In Rose's Stores, Inc., the defendants moved pursuant to section 1–76(1) to transfer venue after the plaintiff filed an action for breach of contract in Vance County alleging that the defendants had breached a lease agreement concerning a shopping center in Nash County. 270 N.C. at 202, 154 S.E.2d at 321. The trial court denied the motion to transfer, and in affirming its decision, our Supreme Court explained that “[i]t is the principal object involved in the action which determines the question [of whether an action is local or transitory], and if title is principally involved or if the judgment or decree operates directly and primarily on the estate or title, and not alone in personam against the parties, the action will be held local.” Id. at 206, 154 S.E.2d at 323 (citation omitted). However, since the plaintiff's complaint did not affect the title to the land and “sound[ed] of breach of contract and not for recovery of real property, or of an estate or interest therein, or for the determination of any form of such right or interest, and for injuries to real property,” the Court held the action was transitory and was not removable under section 1–76(1). Id. at 206, 154 S.E.2d at 324 (citation and internal quotation marks omitted). One year later, the Court followed a similar rationale in Thompson, wherein it reversed the trial court's decision to grant the defendant's motion to transfer venue pursuant to section 1–76(1) after the plaintiff had filed suit for breach of contract in Wake County alleging that the defendant, who had agreed to construct a beach house in Carteret County, had performed defective and unsafe work. 272 N.C. at 504, 158 S.E.2d at 634. In so holding, the Thompson Court observed:
[The p]laintiff's action is to recover monetary damages for the breach of a contract to construct a house. Its purpose is not to recover real property, not to determine an estate or interest in land, and not to recover for damages to realty. It is not, therefore, a local action within the meaning of section 1–76(1) , and [the] defendant is not entitled to have the cause removed to Carteret County as a matter of right. The test is this: If the judgment to which [the] plaintiff would be entitled upon the allegations of the complaint will affect the title to land, the action is local and must be tried in the county where the land lies unless [the] defendant waives the proper venue; otherwise the action is transitory and must be tried in the county where one or more of the parties reside at the commencement of the action.

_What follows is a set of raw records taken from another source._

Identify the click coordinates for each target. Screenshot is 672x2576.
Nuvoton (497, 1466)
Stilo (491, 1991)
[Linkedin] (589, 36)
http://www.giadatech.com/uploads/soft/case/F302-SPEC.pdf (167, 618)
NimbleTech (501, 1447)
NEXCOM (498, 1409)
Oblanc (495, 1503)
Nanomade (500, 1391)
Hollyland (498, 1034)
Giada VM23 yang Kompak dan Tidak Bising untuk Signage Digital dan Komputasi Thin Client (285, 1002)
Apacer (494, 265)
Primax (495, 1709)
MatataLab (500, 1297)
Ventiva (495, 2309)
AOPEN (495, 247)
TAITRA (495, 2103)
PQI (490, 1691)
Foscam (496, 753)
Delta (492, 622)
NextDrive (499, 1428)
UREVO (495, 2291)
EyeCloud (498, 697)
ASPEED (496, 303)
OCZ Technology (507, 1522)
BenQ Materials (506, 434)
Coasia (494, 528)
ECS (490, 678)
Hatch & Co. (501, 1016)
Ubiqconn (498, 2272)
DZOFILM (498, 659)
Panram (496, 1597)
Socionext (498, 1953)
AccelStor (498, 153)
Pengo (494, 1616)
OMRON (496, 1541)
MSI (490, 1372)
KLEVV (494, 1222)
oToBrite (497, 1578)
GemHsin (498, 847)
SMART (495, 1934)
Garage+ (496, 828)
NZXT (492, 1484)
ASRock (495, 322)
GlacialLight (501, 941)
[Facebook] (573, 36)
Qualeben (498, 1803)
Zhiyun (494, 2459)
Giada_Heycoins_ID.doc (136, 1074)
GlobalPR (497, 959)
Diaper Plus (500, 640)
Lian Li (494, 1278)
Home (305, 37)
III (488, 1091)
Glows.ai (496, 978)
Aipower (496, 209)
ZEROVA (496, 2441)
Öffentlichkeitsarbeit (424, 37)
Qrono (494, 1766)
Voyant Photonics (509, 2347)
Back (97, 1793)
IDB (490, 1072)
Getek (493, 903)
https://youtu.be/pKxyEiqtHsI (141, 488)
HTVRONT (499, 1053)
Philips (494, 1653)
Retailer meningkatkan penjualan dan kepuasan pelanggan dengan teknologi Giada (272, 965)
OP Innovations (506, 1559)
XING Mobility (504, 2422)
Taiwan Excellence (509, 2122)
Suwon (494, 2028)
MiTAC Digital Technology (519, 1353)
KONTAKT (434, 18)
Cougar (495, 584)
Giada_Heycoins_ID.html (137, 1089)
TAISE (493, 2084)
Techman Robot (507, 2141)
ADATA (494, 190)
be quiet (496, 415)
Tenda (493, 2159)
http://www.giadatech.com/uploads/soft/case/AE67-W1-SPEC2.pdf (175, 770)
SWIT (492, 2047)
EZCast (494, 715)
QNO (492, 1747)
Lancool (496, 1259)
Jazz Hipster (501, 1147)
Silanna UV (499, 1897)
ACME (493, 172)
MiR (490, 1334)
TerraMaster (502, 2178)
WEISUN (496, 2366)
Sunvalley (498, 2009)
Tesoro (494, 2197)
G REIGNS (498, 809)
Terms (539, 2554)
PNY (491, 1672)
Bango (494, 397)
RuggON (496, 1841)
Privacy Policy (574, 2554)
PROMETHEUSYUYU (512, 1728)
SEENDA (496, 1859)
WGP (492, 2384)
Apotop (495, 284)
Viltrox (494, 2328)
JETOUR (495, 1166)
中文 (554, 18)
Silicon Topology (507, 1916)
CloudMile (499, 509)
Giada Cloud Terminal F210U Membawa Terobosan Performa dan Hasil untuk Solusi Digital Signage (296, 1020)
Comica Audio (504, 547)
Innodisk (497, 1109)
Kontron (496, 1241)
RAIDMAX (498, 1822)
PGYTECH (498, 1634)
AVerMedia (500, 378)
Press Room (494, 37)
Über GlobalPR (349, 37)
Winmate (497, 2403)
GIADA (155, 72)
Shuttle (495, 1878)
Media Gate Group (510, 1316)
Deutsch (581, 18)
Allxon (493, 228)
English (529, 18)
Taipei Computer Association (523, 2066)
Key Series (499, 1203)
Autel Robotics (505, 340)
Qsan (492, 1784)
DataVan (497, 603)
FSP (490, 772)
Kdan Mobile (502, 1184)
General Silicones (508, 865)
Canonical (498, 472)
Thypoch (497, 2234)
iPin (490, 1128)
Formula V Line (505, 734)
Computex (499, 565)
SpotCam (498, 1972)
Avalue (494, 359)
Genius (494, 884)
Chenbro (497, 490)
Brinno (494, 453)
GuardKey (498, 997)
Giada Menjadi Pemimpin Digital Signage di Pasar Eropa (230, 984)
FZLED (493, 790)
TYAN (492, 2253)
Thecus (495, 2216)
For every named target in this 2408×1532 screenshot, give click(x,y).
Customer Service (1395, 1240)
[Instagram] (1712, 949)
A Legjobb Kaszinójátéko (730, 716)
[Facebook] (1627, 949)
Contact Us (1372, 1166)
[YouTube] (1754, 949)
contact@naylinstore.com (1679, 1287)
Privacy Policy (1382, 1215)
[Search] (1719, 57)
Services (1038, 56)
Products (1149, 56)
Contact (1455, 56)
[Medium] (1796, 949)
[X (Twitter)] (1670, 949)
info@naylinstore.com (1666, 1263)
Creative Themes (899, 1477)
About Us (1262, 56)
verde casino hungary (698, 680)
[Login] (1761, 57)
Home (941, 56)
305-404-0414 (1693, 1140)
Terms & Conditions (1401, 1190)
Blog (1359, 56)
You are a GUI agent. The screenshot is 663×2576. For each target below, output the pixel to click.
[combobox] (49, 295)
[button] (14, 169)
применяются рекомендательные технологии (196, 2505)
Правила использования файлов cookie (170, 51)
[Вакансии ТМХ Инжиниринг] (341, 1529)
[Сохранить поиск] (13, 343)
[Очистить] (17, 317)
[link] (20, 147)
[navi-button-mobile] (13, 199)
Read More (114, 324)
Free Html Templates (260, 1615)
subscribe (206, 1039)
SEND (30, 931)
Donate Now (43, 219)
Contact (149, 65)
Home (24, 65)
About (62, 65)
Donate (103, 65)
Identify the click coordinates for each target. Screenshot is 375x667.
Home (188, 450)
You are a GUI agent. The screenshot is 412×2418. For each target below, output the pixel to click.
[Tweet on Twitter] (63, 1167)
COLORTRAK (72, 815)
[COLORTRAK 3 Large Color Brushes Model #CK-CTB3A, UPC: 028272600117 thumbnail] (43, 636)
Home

Id. at 504–05, 158 S.E.2d at 634–35. In Antiquity's view, based on the holdings in Rose's Stores, Inc. and Thompson, the fact that the present lawsuit seeks money damages for breach of contract and does not involve any issue affecting title to the Project means that it is a transitory action, and that the trial court erred in granting the Defendants' motion to transfer venue to Mecklenburg County.
We find Antiquity's reliance on Rose's Stores, Inc. and Thompson misplaced, as those cases are readily distinguishable from the present facts. Notably, neither of the complaints in Rose's Stores, Inc. or Thompson alleged any injury to real property. Consequently, the Court's analysis in both cases focused entirely on the plaintiffs' breach of contract claims, which it concluded were transitory and therefore did not trigger removal under section 1–76(1). However, at no point in either Rose's Stores, Inc. or Thompson did the Court ever suggest that section 1–76(1) applies exclusively to lawsuits where the title to real property is at issue. Indeed, had it done so, it would have rendered the final clause of section 1–76(1)—which expressly lists “injuries to real property” as a type of action subject to removal under the statute—useless and redundant, in contravention of the well-established presumption “that the legislature intended each portion [of the statute] to be given full effect and did not intend any provision to be mere surplusage.” Oxendine, 184 N.C.App. at 166, 645 S.E.2d at 867.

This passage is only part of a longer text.